# Shower tray again!



## erneboy (Feb 8, 2007)

My shower tray has cracked round one of the drain outlets again. This is the second shower base in our three year old van. The first one lasted just a year.

I have slapped a lot of sikaflex round it for now. Not sure whether I can be bothered replacing it again. Last time it was replaced the area under it (where the floor was missing) was well reinforced to give extra support. Although it was not noticeable it must still have been flexing and has cracked at the weakest point.

This now equals the record of my last van, an Autotrail Mohican. What a pain, Alan.


----------



## AndrewandShirley (Oct 13, 2007)

Still have the crack in ours so Andrew cannot use it.

Tried a repair did not last.

Getting a local company to give it ago, failing that its a removal and self installation of a new one to ensure there is minimal flexability.

Andrew hates using "campers" showers but has had to as he has started to smell!!!!!


----------



## bktayken (Oct 11, 2008)

*shower tray*

How about using a duck board to reduce the point load around the drain....this would spread the load overv the whole of the tray ?

Brian


----------



## Mandale (May 18, 2011)

If you do replace your shower trays again, ask the fitter if it is possible to sand the underside of it and apply 2 layers of 1oz fibre glass matting. if it is applied properly it will reinforce the tray and stop it from cracking again.

This is roughly how a standard household bath is made.

Usually a thin polyester shell reinforced with glass reinforced plastic.


----------



## Drew (May 30, 2005)

Hi all,

These shower trays tend to crack around the area just under the section where the feet are placed when you sit on the "Throne", i.e. the weakest part is normally where there is a bend in the extrusion just under your feet. When you stand up all your weight is pressing down on this vulnerable area

After having mine replaced on two occasionsn in my 1993 Hymer under warranty I made a "Duckboard" from a piece of plastic that I acquired from a sign writer, and placed it on top of a carpet of the same shape.
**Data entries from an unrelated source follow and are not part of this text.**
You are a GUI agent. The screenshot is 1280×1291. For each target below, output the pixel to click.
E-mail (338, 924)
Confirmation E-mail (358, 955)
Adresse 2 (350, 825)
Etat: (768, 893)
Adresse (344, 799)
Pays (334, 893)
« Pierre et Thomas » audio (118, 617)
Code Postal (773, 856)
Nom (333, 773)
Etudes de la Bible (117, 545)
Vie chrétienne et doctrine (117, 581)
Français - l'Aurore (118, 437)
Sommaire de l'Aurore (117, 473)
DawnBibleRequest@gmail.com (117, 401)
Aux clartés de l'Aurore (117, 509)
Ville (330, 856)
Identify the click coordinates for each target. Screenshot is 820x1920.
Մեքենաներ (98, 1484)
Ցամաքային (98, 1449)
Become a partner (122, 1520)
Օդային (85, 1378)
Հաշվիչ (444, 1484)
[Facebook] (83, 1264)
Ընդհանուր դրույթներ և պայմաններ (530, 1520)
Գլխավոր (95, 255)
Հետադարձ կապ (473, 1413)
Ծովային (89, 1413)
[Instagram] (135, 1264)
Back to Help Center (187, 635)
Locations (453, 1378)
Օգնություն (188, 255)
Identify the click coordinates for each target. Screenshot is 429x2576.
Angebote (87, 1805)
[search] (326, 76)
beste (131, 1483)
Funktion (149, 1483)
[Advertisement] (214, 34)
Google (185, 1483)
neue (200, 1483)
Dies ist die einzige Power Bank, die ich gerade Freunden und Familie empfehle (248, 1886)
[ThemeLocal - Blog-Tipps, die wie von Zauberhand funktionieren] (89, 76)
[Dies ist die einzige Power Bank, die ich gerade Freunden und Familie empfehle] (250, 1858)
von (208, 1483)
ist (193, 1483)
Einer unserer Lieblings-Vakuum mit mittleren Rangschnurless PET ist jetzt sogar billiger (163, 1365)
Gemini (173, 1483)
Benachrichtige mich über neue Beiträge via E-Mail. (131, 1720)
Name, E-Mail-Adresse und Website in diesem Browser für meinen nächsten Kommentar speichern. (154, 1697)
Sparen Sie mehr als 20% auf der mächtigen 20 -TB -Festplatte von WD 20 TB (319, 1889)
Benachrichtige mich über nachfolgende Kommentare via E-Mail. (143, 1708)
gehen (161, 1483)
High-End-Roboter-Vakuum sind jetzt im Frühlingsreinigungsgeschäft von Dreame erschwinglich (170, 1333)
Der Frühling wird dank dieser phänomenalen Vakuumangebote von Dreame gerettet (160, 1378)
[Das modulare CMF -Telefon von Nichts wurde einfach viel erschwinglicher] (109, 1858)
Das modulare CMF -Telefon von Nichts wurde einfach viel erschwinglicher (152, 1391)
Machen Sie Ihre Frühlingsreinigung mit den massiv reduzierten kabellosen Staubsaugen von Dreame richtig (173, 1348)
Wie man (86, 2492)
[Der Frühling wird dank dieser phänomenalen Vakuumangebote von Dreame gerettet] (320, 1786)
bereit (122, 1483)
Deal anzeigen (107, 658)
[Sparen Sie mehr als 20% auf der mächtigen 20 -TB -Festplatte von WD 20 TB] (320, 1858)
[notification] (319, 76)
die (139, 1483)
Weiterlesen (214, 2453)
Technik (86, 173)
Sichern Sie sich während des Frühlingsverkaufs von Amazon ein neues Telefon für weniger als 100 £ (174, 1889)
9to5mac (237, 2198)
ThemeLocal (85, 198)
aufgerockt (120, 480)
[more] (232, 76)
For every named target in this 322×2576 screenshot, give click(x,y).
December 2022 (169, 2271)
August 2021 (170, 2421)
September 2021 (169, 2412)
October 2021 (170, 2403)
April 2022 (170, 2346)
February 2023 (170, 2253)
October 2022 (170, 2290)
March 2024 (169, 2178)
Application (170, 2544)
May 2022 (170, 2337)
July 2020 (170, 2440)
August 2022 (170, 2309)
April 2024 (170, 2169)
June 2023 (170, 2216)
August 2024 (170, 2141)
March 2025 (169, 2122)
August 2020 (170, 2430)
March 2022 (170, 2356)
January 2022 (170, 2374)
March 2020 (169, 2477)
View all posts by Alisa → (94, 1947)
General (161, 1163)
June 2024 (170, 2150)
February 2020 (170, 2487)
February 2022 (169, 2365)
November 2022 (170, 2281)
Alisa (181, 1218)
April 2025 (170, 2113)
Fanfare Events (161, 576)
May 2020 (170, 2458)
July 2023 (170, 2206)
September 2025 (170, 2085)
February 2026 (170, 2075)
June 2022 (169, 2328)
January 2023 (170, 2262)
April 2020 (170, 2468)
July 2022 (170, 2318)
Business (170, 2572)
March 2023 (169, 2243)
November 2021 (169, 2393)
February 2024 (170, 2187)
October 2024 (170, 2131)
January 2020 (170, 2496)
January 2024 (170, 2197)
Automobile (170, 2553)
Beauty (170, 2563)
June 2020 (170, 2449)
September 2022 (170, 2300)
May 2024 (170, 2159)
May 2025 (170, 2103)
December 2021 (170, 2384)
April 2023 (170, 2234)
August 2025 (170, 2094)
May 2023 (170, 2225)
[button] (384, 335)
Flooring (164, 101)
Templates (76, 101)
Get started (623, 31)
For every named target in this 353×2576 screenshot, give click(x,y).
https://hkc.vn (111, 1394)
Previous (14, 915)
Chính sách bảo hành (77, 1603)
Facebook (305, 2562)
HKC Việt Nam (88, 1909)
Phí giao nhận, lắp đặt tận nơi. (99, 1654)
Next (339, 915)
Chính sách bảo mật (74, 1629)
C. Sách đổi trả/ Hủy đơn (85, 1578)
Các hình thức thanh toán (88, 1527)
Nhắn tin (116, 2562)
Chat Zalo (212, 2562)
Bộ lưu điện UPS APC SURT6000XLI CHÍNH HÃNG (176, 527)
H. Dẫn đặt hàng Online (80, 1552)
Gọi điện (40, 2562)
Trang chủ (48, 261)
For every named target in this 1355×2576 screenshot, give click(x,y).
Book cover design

This solved the problem and is still used in the Hymer to this day, eighteen years without it happening again. (My step daughter has the Hymer now) The carpet is removed when showering.

One other way to repair this is to fill the gap under the tray with expanding foam. I have seen this done on a few occasions but care must be taken not to overfill as the foam when wet is a little sticky and messy to work with. Two small holes were drilled at either end of the crack and the foam inserted through them. The holes stop the crack from spreading.

Drew


----------



## geraldandannie (Jun 4, 2006)

Sorry to hear this, Alan.

Since I'm a ... ahem ... stout chap, I checked the shower base before we bought our Chausson. It's solid. Some vans I've looked at have very bendy trays.

Gerald


----------



## rosalan (Aug 24, 2009)

My Autosleeper shower has an interlinking mat that spreads the load, a bit like a duckboard. A bit like http://www.lyndist.com/mats/entrance_mats.htm but in a matching colour. It is shaped to fit and compared to the price of a rebuilt shower tray, is not expensive.
Alan


----------



## erneboy (Feb 8, 2007)

Thanks all, ours is not a wet room. I will leave the sikaflex as it is for now and consider what to do.

I may give these guys a go: http://www.walkdengroup.co.uk/?section=Leisure&page=276

Alan.


----------



## inkey-2008 (May 24, 2008)

Looks like you need to go to weight watchers Ernie. 

Andy :lol: :lol: :lol: :lol:


----------



## erneboy (Feb 8, 2007)

Thanks Andy, maybe we could go together? Is there one in Vinaros? Alan.


----------



## inkey-2008 (May 24, 2008)

Good reply Alan. 
I deserved that. 

Andy 

Ps hope you sort out your problem annoying when you have to keep having to put right design faults.


----------